Plaintiff City of Miami filed suit against defendants Bank of America and Wells Fargo (Banks), alleging violations of the Fair Housing Act (FHA or Act). The FHA prohibited, among other things, racial discrimination in connection with real-estate transactions, and permitted any “aggrieved person” to file a civil damages action for a violation of the Act. The City's complaints charged that the Banks intentionally targeted predatory practices at African-American and Latino neighborhoods and residents, lending to minority borrowers on worse terms than equally creditworthy nonminority borrowers and inducing defaults by failing to extend refinancing and loan modifications to minority borrowers on fair terms. The City alleged that the Banks' discriminatory conduct led to a disproportionate number of foreclosures and vacancies in majority-minority neighborhoods, which impaired the City's effort to assure racial integration, diminished the City's property-tax revenue, and increased demand for police, fire, and other municipal services. The District Court dismissed the complaints on the grounds that the harms alleged fell outside the zone of interests the FHA protected, and that the complaints failed to show a sufficient causal connection between the City's injuries and the Banks' discriminatory conduct. The Eleventh Circuit reversed.

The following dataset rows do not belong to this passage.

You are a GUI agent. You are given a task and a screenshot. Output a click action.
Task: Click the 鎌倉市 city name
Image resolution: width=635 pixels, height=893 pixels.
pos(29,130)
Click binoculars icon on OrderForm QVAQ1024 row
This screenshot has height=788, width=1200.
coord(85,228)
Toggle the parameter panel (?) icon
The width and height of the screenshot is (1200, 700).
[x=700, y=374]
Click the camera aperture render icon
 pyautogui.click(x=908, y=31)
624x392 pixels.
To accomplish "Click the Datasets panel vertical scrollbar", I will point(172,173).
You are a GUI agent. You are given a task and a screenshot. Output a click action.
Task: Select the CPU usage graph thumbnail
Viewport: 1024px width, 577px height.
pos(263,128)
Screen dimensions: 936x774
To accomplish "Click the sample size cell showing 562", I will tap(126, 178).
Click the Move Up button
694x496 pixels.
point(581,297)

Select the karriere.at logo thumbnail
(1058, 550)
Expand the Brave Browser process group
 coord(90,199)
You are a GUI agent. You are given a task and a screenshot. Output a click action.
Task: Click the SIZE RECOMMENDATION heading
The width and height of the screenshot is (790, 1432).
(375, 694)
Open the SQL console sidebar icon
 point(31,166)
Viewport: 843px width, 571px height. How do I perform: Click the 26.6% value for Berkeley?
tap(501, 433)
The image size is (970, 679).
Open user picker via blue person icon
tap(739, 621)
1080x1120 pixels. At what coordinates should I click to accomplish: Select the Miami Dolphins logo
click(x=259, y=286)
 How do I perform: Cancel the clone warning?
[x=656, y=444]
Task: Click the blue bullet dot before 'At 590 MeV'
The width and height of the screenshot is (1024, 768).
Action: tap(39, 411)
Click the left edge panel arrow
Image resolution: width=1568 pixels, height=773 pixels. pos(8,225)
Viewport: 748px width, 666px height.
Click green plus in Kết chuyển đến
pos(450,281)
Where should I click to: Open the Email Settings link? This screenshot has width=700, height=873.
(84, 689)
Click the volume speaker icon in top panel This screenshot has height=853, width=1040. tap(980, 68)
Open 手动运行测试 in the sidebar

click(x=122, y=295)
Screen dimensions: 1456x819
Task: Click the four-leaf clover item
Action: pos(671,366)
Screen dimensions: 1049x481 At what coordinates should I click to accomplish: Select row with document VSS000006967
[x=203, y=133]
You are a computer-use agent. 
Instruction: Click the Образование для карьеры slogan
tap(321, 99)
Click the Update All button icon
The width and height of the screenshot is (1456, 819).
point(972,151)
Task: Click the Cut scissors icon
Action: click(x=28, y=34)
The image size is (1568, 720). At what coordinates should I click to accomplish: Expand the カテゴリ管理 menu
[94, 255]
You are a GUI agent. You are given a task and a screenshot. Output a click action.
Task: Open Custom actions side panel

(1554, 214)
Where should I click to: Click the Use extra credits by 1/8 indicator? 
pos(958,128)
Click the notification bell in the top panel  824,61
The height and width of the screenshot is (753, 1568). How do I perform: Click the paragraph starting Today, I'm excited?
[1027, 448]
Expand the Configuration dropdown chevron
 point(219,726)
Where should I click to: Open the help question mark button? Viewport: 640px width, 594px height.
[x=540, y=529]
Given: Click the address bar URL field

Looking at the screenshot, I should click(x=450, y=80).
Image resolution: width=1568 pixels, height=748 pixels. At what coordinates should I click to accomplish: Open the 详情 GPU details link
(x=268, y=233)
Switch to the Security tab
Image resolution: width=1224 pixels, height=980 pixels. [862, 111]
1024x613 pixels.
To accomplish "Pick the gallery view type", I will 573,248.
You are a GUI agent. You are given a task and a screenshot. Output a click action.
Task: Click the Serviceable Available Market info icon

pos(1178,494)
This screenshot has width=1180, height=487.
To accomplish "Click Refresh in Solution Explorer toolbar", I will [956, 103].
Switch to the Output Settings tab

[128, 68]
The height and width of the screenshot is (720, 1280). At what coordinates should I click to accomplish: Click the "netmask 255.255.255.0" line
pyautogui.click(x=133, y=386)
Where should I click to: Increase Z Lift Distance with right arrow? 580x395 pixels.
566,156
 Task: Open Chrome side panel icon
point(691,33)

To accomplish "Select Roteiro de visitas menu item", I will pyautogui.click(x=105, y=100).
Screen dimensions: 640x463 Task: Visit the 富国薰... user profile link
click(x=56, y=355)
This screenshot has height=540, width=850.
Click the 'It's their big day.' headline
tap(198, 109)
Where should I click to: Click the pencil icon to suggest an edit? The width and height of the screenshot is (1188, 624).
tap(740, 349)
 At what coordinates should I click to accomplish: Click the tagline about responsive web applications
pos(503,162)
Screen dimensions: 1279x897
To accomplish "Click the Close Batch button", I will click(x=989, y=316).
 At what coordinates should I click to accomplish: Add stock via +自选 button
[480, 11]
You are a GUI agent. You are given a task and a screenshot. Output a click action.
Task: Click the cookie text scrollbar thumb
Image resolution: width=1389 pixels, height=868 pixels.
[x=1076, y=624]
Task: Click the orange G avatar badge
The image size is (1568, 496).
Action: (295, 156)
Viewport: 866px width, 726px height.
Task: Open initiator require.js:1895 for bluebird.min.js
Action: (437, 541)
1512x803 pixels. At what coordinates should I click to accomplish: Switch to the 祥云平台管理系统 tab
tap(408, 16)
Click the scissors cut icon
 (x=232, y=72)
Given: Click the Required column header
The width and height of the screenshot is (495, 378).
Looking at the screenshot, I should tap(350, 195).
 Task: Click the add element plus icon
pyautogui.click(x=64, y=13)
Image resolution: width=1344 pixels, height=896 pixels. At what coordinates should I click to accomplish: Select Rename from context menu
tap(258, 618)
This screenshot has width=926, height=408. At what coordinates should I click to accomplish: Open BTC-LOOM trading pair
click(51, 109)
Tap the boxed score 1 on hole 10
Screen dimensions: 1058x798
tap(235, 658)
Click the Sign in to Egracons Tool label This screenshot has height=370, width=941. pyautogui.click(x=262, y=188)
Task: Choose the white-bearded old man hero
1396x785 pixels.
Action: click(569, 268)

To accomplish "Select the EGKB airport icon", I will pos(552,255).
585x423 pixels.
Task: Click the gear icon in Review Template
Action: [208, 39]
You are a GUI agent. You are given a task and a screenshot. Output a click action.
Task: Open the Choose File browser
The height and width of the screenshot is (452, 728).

  1. Did the harm contemplated fall within the ambit of FHA?
  2. Did the complaints sufficiently establish causal connection between the City’s injuries and the Banks' discriminatory conduct?


1) Yes. 2) No.


The United States Supreme Court held that a City's claimed lost tax revenue and extra municipal expenses that resulted from the Banks' alleged predatory practices aimed at African-American and Latino neighborhoods and residents fell within the zone of interests protected by the FHA since the allegations of resulting concentrations of foreclosure and vacancies in those neighborhoods were similar to injuries that were previously acknowledged as within the FHA's zone of interests. Anent the second issue, the Court held that foreseeability alone was not sufficient to establish proximate cause under the FHA where the housing market was interconnected with economic and social life, and thus, an FHA violation could have caused ripples of harm to flow far beyond the banks' misconduct. Because of this, the Court held that a remand was necessary for the lower courts to define, in the first instance, the contours of proximate cause under the FHA and decide how the standard applied.